Bumping. I ordered one. Received. Popped into a Cube with a Radeon 9000 and a sonnet 1ghz. Ran Quake 3 for 30 mins and my Cube shut off. Smelled burning. Great.
Unplugged everything. Radeon was hotter than hell.. clearly too hot for a Cube. So swapped to a GeForce 2. Stock VRM boots. So the logic board thankfully isn’t dead. Yes I have a fan installed.
Reached out to Artmix who asked me to ship it back for repair. Cost $50 CAD. This VRM is starting to feel real friggen pricy.
Still waiting for word on the repair.
Edit: He wants $50 USD for repair plus return shipping. Not cool. But.. what choice do I have? He’s the only name in the game.
I'd be positively grateful to have that option had I cooked mine through what would ultimately amount to user error.

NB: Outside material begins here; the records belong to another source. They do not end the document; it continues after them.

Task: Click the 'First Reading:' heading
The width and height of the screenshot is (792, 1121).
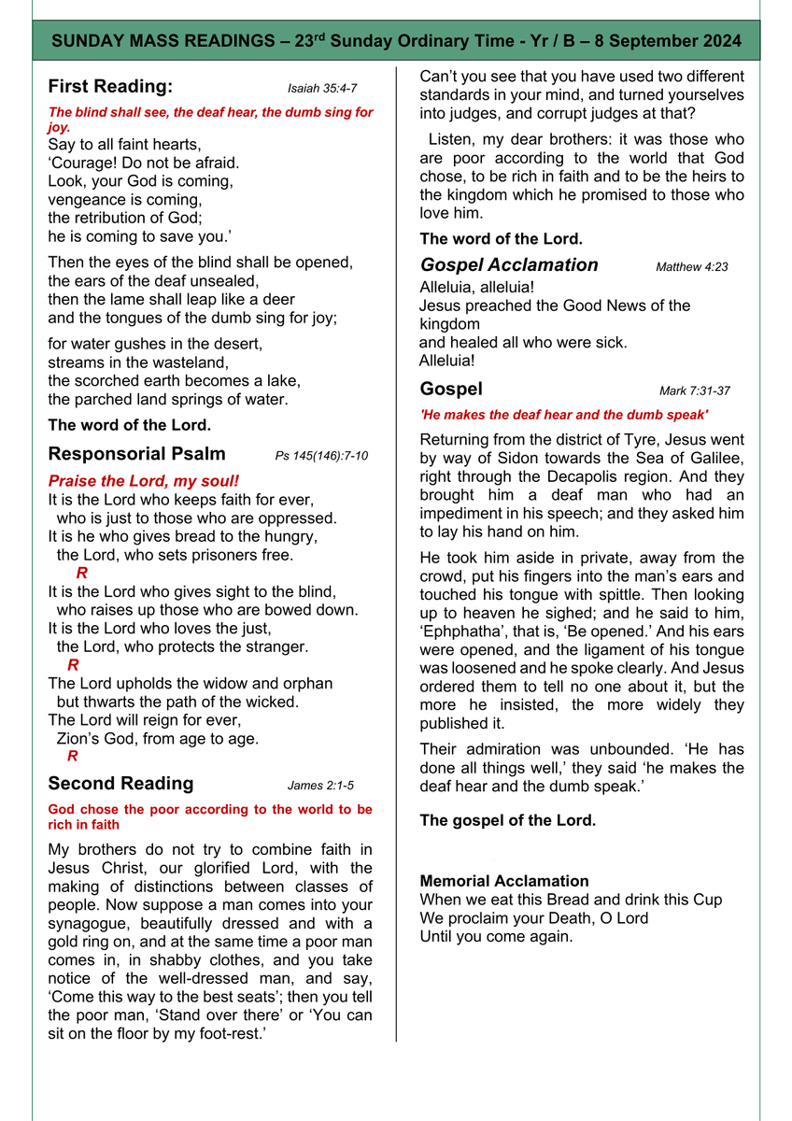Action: (110, 87)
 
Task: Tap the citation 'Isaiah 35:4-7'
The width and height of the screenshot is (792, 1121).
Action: (322, 89)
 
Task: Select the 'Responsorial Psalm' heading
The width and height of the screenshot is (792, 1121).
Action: (136, 454)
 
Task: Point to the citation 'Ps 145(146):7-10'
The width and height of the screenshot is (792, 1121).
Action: (321, 456)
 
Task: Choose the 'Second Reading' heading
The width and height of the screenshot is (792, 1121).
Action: (120, 784)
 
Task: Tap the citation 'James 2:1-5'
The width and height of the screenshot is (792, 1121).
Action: (320, 786)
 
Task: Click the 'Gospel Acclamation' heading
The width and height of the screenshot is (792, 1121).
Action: (509, 265)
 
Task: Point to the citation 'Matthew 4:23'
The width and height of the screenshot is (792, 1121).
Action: (692, 267)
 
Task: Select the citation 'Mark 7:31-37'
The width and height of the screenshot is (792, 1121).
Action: (695, 390)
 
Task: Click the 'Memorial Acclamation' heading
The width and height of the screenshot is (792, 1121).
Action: (504, 881)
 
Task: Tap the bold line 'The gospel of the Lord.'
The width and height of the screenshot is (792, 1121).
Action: (508, 821)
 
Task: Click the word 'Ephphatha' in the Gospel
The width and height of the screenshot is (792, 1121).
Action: (461, 631)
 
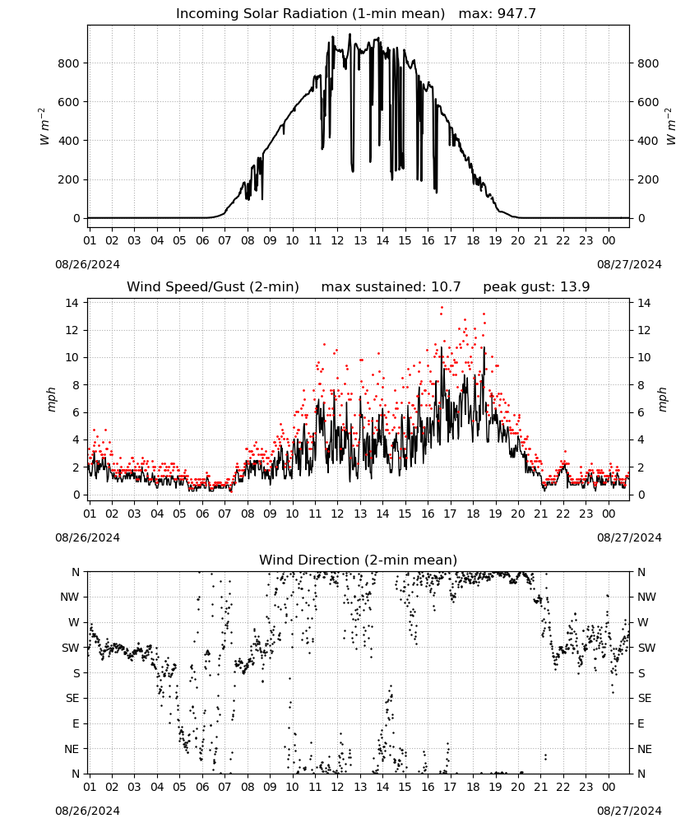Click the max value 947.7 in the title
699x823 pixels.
pyautogui.click(x=517, y=13)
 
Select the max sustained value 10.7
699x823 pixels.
pyautogui.click(x=446, y=286)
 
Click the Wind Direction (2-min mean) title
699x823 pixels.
pyautogui.click(x=359, y=560)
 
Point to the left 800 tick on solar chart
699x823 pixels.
pyautogui.click(x=69, y=63)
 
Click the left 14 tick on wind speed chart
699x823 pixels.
pyautogui.click(x=72, y=303)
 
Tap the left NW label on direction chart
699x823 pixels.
pyautogui.click(x=70, y=597)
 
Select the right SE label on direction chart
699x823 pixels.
pyautogui.click(x=645, y=698)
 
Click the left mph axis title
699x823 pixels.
pyautogui.click(x=51, y=399)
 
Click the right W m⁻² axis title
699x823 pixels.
pyautogui.click(x=671, y=127)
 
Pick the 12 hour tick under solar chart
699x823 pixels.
pyautogui.click(x=337, y=240)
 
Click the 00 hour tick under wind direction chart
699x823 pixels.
pyautogui.click(x=609, y=787)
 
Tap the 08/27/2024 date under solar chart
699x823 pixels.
pyautogui.click(x=629, y=264)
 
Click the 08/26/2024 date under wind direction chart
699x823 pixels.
pyautogui.click(x=87, y=811)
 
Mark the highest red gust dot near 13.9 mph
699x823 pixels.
pyautogui.click(x=442, y=308)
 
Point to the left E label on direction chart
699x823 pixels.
pyautogui.click(x=76, y=723)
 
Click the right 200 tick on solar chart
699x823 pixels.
pyautogui.click(x=648, y=179)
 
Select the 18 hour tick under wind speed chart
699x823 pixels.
pyautogui.click(x=473, y=514)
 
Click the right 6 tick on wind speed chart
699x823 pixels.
pyautogui.click(x=641, y=412)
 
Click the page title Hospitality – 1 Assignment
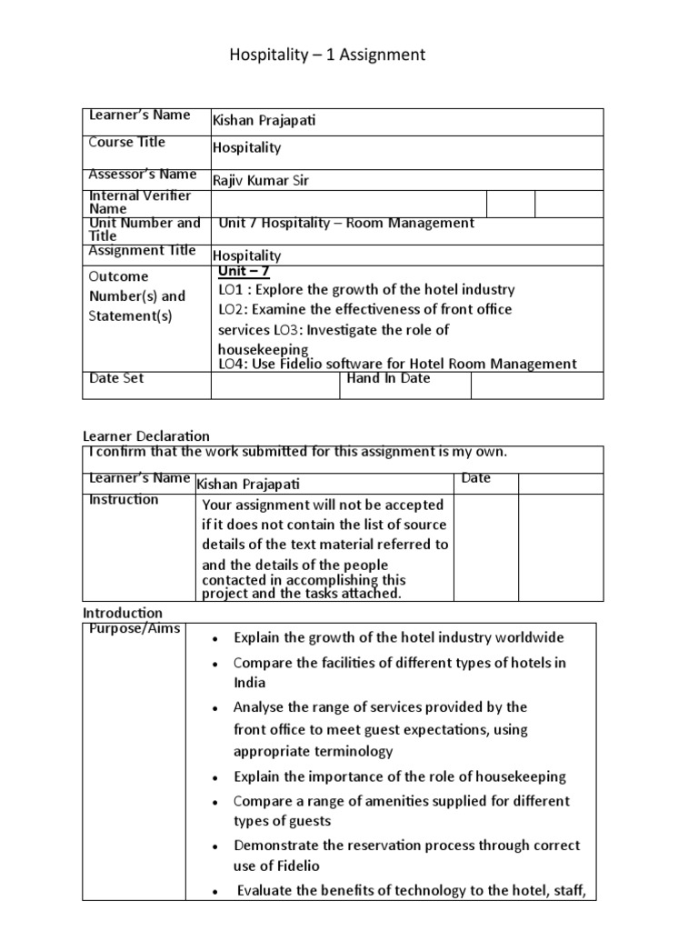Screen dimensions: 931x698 (326, 55)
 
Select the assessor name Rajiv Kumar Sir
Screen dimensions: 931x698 (260, 180)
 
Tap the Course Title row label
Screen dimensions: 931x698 (127, 142)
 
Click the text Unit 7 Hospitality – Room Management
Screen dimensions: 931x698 (346, 223)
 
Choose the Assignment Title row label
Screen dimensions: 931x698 (141, 251)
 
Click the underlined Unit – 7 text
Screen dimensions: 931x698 (244, 271)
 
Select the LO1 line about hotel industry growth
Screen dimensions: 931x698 (366, 289)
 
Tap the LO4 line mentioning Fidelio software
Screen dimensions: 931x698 (397, 364)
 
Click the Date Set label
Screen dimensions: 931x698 (116, 378)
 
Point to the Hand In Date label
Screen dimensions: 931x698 (389, 378)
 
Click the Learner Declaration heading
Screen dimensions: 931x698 (146, 436)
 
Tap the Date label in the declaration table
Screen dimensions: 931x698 (475, 478)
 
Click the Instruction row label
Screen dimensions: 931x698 (124, 499)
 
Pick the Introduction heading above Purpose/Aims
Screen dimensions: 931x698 (123, 613)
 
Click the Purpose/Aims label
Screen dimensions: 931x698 (135, 629)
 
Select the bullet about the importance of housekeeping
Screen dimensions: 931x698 (399, 776)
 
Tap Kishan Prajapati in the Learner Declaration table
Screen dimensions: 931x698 (247, 485)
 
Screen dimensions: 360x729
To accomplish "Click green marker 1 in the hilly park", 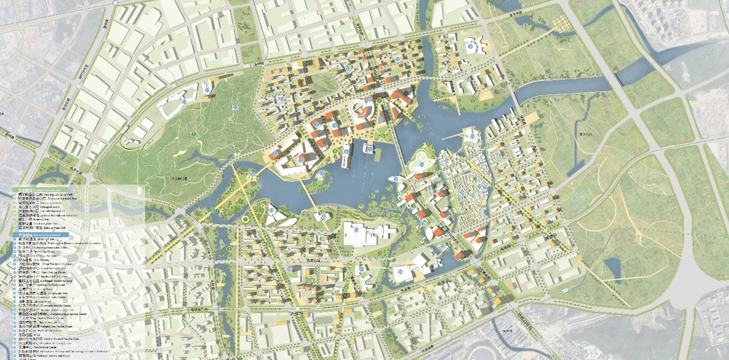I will (194, 134).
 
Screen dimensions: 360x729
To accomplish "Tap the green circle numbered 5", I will (473, 101).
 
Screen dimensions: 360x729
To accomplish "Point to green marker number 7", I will (380, 101).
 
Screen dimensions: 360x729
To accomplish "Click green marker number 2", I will (229, 248).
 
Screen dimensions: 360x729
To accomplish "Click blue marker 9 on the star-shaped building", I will (470, 47).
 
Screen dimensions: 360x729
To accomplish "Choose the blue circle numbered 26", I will (324, 216).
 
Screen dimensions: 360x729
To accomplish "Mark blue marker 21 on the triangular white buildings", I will (271, 210).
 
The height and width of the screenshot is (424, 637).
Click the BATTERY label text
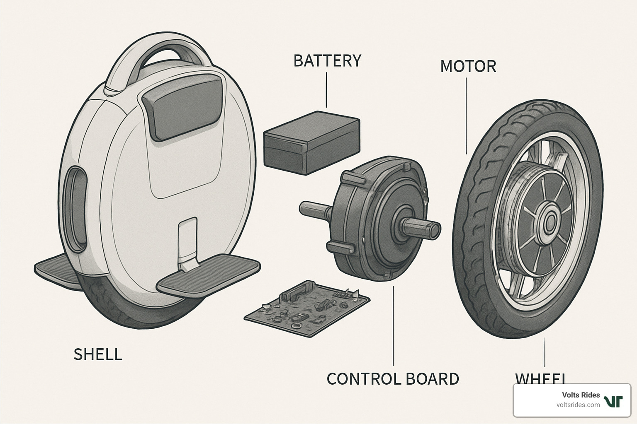coord(327,61)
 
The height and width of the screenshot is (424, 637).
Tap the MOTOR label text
coord(468,67)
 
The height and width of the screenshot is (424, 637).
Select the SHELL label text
coord(98,354)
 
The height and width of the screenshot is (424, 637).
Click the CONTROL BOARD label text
coord(392,379)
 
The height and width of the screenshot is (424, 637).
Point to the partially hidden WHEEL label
coord(540,378)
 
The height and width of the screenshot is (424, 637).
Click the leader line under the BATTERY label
coord(326,90)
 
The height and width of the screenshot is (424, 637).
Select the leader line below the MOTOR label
coord(467,116)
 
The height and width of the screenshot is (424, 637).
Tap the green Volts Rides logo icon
coord(613,401)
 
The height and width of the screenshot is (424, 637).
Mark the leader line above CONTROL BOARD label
coord(393,327)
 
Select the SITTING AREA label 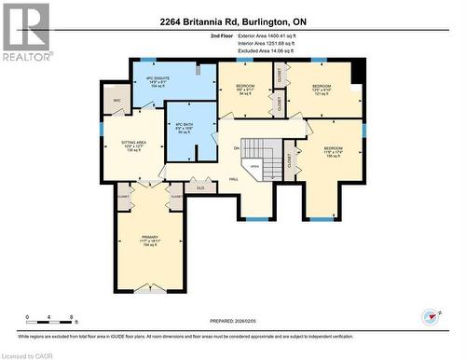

What's the user error here?
Hardly. When I buy a VRM that claims to allow these upgrades. I expect it to function for more than 30 minutes. Call me crazy I guess.
Hardly.
Does artmix publish max values for current draw for his upgrade?
I mean.. if he were to create a list.. would it really be that large?If they do, I cannot find it on the listing for the PSU on their site.
Which, frankly, is the problem here, there are no general guidelines as to what sort of hardware can safely run with the new VRM module beyond "good for accelerator and large capacity HDD" (with large capacity HDDs having practically been obsoleted by low power SATA SSDs and converters).
I get it'll be far too specific to create a matrix with all accelerator and GPU options, but some guidelines would still allow buyers to be more able to consider hardware choices.
For $220 per unit, the three bullet points on their site are definitely not up to par to what is to be expected, even for a niche product like this.